Is Democracy in Tunisia, the First Arab Spring Country, Under Threat?


It has been more than one year since Tunisians toppled Zine Al Abidine Ben Ali, the Tunisian ex-president who ruled Tunisia for 23 years. The government has since suspended the old constitution and set non-governmental commissions to install new democratic reforms in the country. On October 23rd, Tunisians had their first free elections in over half a century. The election resulted in an assembly that will draw up the country's new constitution, which should now respond to the people’s new aspirations of freedom and democracy.

Despite the legitimacy of the elections and the new government, Tunisia has accomplished little in terms of democracy.
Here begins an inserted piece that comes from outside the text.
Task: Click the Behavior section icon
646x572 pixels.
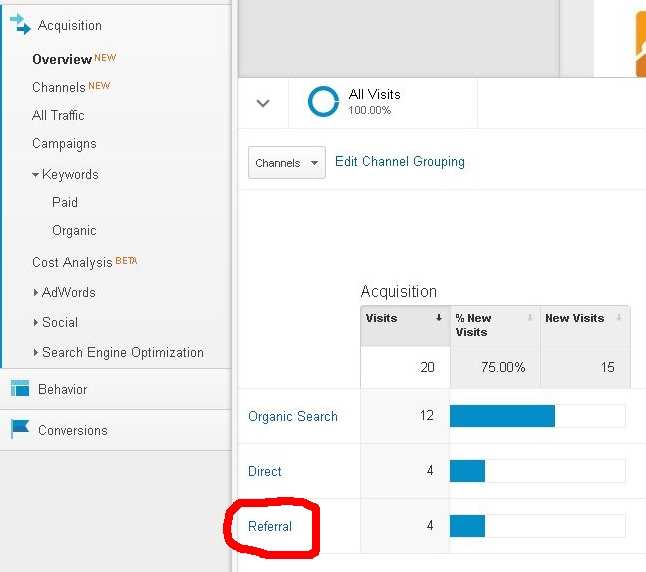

The concept of democracy has grown in popularity since the revolution. Now all kinds of organizations – educational, associative, and industrial – in Tunisia claim the right to be led by elected figures and juries. Yet, the government does not seem content with this new concept. Last year, the assembly, mainly led by the Ennahda Islamist Party, voted to grant the successive prime minister new judiciary powers. The proposal was heavily opposed as it was suggesting the mixing of powers in hands of the prime minister that most of the political and judiciary systems condemned.

There was no consensus with other winning parties. The president – who is said to be the first freely elected – was elected by the ruling party, Ennahda. He was therefore the only candidate for presidency. Ennahda and its allies had already chosen him publicly more than a month before the elections. Ennahda used its wide representation within the assembly to appoint its officials as chairmen of most of the commissions within the parliament, too. 

Apart from Tunis, democracy can’t even happen on the micro level in none of any other cities. The constituent assembly didn’t pass any new laws that would organize any local elections to elect new city governors or mayors. The obsolete and old elections code of ex-president Ben Ali is still in effect.

Because of these unresolved problems, many Tunisians still can’t feel the effects of democratic change. Politicians were and still are untrusted by most Tunisians and this may explain why half of Tunisia’s population did not vote in the elections, despite their importance.

The newly-elected government has also done little to help Tunisia's economy.

Economists attest that foreign and national investments has both shrunk by 35% and 30% leading to the layoff of thousands of employees and the increase of the unemployment rate up to 20%. 

The rise in unemployment, the price inflations, and the sinking economic growth now makes Tunisians – especially the poorest ones – wonder about the success of the revolution in Tunisia at all.

Tunisia is an example of peaceful transition for other Arab countries to follow. Yet the country also highlights the problems many of these countries will face after their revolutions.